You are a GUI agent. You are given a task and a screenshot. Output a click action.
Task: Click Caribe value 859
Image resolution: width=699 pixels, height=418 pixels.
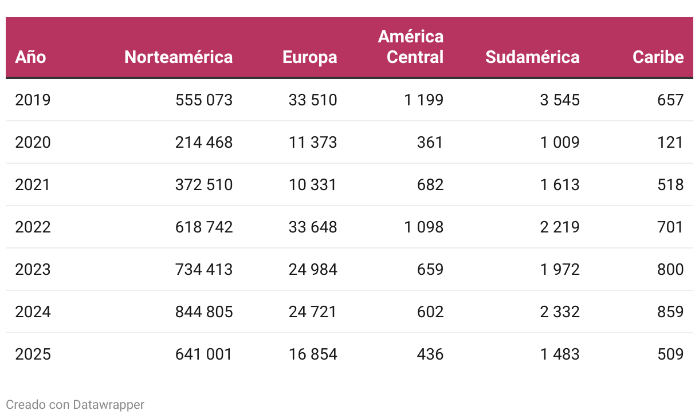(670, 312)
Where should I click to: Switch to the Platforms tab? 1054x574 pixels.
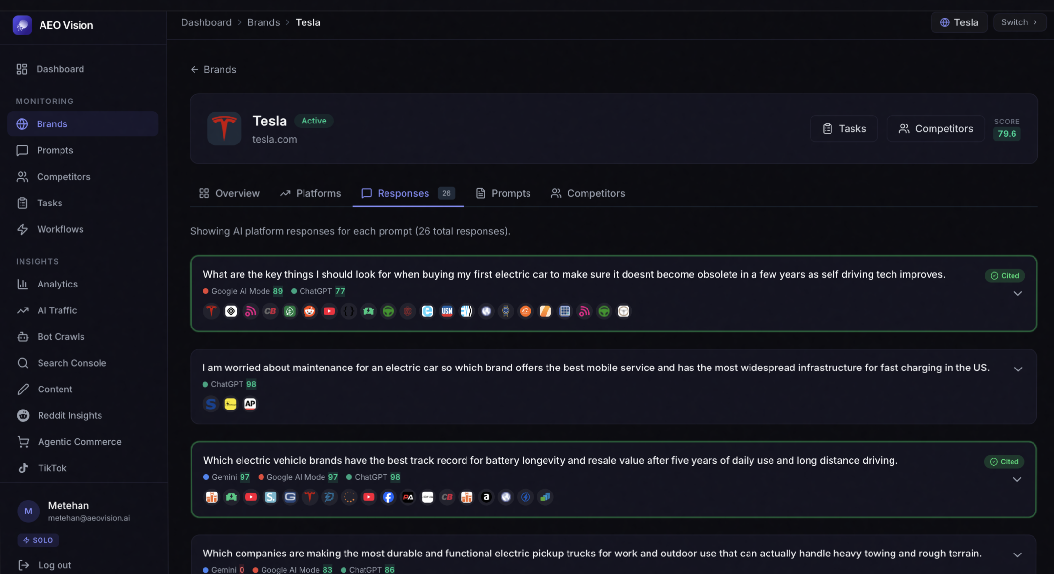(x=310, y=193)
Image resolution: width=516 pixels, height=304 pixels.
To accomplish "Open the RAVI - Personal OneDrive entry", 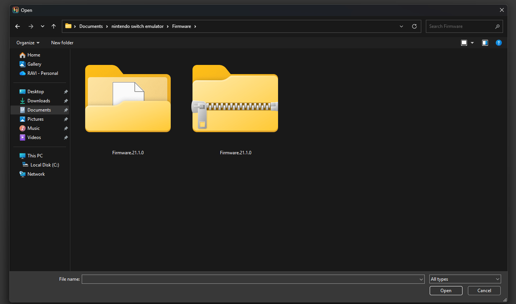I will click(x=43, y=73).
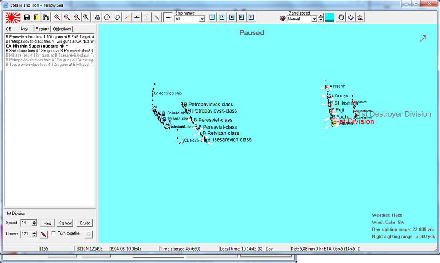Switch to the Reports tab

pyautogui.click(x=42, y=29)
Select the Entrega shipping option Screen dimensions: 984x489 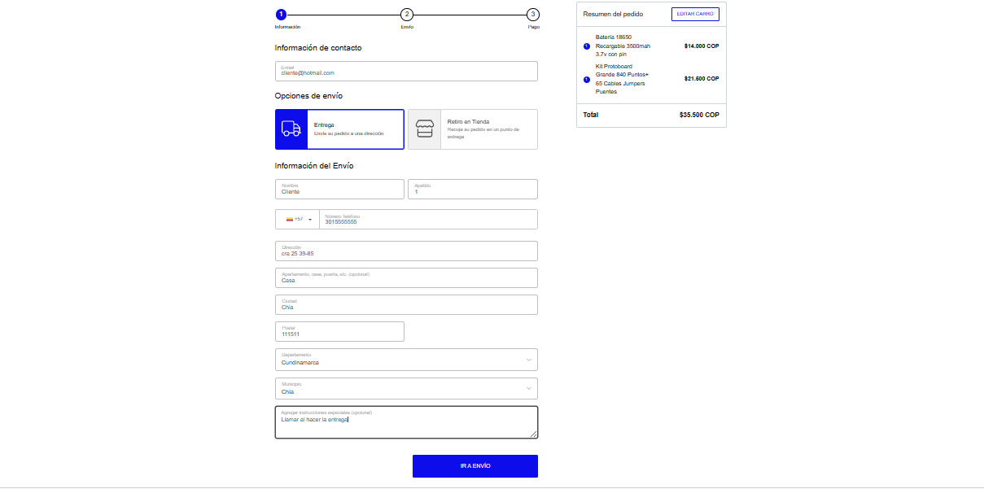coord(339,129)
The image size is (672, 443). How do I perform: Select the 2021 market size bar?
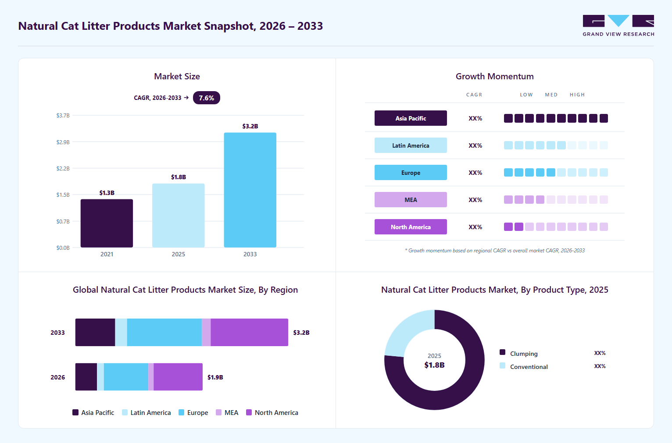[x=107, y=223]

▶ Written problem
Rewrite the entries from the line containing "The image size" through the end of the entries, replacing "bar" with "column" and leaving everything else unchanged. Leave out the pictures.

▶ Reply to the exercise
The image size is (672, 443). How do I perform: Select the 2021 market size column?
[x=107, y=223]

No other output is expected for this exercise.